The importance of the Cuba he built in the American region came to the fore recently when the South American states threatened to pull out of the Summit of the Americas, led by the U.S., if the country were not included. This is not to say there are no critics. “In 55 years, the Cuban government has not done anything to help the Cuban people in terms of human rights,” said Hector Maseda, 72, a former political prisoner who lives in Havana. “I don’t believe in this regime. I don’t trust it.” It is of note that no fewer than one million Cubans, mostly Batista’s supporters, fled into exile after Castro came to power.
Castro, a thorn in the flesh of the U.S.
Throughout his time in power, there was no love lost between Cuba and the U.S.  For Washington, Castro was an ‘untouchable’ with ‘leprous hands.’ And he had no apology for opposing the US. Castro’s revolution received massive support from Cubans because the Batista regime was allegedly corrupt, in addition to Castro’s “personal charisma” and “nationalistic rhetoric.”  Even then, Washington opted to give Batista support as it was suspicious of the Castro group. Washington “feared that he might attack U.S. investment and properties in Cuba.”

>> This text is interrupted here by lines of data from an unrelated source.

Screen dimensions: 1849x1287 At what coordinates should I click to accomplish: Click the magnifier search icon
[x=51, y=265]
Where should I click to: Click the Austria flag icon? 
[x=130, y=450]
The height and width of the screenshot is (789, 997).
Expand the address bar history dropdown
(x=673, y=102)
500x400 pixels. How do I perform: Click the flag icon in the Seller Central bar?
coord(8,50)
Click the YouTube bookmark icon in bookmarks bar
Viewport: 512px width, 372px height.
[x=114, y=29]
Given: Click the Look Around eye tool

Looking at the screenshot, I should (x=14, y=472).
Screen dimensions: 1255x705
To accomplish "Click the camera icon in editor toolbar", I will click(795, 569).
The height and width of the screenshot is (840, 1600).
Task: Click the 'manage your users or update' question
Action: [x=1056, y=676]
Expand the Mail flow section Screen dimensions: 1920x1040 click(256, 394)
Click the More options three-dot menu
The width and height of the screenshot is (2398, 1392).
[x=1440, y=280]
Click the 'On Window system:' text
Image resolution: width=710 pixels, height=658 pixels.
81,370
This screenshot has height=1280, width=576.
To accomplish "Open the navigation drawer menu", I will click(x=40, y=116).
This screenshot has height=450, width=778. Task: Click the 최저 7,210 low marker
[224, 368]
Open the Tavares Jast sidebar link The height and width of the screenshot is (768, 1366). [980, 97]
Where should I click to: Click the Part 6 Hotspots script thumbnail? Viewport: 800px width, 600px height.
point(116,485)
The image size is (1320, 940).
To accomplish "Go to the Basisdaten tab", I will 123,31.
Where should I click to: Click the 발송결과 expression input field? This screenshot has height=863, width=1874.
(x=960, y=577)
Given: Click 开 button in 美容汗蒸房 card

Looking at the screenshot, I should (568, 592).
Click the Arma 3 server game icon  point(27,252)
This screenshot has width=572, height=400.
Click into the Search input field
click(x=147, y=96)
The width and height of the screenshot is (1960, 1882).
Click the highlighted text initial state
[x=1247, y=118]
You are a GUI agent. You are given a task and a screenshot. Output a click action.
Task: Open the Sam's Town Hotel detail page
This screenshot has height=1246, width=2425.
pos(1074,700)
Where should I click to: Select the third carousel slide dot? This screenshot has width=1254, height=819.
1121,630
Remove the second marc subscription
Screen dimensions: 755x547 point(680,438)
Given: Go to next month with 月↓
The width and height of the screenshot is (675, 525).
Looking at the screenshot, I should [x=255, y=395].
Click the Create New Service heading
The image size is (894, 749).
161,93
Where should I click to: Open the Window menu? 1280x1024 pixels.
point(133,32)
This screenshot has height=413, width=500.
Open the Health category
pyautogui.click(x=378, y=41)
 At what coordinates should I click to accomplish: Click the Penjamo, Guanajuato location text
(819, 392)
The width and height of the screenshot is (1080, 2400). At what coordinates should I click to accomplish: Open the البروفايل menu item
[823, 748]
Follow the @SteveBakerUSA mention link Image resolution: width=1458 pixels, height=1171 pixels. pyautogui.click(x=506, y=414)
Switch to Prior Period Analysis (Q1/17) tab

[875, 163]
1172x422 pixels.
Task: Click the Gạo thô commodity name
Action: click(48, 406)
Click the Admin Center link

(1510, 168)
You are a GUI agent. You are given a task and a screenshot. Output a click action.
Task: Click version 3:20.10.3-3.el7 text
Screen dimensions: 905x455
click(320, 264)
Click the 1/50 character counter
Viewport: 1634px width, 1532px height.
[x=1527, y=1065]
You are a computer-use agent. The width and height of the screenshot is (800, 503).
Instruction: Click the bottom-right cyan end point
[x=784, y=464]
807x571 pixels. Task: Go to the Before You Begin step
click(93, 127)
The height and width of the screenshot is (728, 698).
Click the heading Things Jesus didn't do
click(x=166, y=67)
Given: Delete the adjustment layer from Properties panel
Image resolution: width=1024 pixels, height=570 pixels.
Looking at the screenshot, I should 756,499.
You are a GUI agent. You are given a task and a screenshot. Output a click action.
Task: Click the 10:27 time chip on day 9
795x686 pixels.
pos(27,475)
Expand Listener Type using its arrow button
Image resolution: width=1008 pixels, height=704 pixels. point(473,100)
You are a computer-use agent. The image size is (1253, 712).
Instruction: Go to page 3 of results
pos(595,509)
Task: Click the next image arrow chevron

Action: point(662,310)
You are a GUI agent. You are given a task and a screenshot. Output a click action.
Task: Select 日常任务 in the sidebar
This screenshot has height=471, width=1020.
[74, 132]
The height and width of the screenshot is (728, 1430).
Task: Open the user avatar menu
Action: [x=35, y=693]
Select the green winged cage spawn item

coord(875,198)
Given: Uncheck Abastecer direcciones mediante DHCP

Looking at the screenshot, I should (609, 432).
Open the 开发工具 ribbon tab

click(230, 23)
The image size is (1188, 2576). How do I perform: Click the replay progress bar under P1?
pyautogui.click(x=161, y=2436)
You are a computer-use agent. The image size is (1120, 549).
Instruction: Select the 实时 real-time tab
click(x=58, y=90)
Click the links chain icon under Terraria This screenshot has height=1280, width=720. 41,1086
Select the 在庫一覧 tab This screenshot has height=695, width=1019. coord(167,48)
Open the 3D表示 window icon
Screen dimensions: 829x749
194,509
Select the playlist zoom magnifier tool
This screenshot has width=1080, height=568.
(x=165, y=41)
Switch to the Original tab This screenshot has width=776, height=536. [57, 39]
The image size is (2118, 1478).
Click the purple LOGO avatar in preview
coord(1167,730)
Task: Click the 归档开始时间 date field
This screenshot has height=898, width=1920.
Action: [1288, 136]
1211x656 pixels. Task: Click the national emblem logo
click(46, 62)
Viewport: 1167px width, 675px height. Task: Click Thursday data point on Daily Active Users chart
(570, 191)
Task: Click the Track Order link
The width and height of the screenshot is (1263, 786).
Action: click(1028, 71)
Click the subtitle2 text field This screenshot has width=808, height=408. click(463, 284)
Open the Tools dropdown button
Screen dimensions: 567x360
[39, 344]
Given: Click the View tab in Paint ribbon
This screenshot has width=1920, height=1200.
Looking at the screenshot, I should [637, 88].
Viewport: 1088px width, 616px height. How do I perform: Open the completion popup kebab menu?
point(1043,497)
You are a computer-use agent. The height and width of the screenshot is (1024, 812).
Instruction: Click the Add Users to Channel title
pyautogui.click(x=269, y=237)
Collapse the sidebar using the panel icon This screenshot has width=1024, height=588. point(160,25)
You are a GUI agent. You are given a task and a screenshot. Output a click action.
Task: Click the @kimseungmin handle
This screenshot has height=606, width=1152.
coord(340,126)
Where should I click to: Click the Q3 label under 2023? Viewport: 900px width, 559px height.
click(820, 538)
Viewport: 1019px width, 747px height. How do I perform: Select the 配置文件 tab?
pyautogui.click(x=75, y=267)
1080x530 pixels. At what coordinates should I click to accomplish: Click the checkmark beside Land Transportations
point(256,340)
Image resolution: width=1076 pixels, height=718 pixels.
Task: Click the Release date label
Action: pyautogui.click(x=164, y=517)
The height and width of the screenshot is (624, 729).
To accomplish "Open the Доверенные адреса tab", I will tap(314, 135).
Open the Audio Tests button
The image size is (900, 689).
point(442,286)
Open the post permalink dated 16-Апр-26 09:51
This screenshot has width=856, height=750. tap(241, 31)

Castro survived 10 U.S. Presidents’ attempts to liquidate him. According to Aljazeera, the U.S. “spent more than $1 billion trying to kill him or otherwise.” At the time, Castro insisted that Cuba was not a communist state. “I am not a communist and neither is the revolutionary movement,” he said. On Cuba’s relations with Washington, he declared that “Cuba is not opposed to finding a solution to its historical differences with the United States, but no one should expect Cuba to change its position or yield in its principles. Cuba is and will continue to be socialist. Cuba is and will continue to be a friend of the Soviet Union and of all the socialist states.” One reason he could not embrace capitalism and, therefore, the U.S., he said, was because he found “capitalism repugnant. It is filthy, it is gross, it is alienating… because it causes war, hypocrisy and competition.”
On April 16, 1961, while announcing his government, he stated that, “Workers and farmers, this is the socialist and democratic revolution of the humble, with the humble and for the humble.” He predicted the disappearance of capitalism from the U.S. “someday; the capitalist system will disappear in the United States, because no social class system has been eternal. One day, class societies will disappear.”
After 55 years of sour relations, the U.S. made a U-turn on December 17, 2014, when President Barack Obama announced plans to renew diplomatic ties with Havana and ease trade and travel restrictions. Interestingly, rapprochement between the U.S. and Cuba happened not only under the presidency of his brother but in his presence. Castro was silent on the development, which was a tacit way of approval. Now, international affairs commentators believe, with Castro clearly out of the cards, the rapprochement will deepen and the U.S. will finally lift trade embargoes on the island.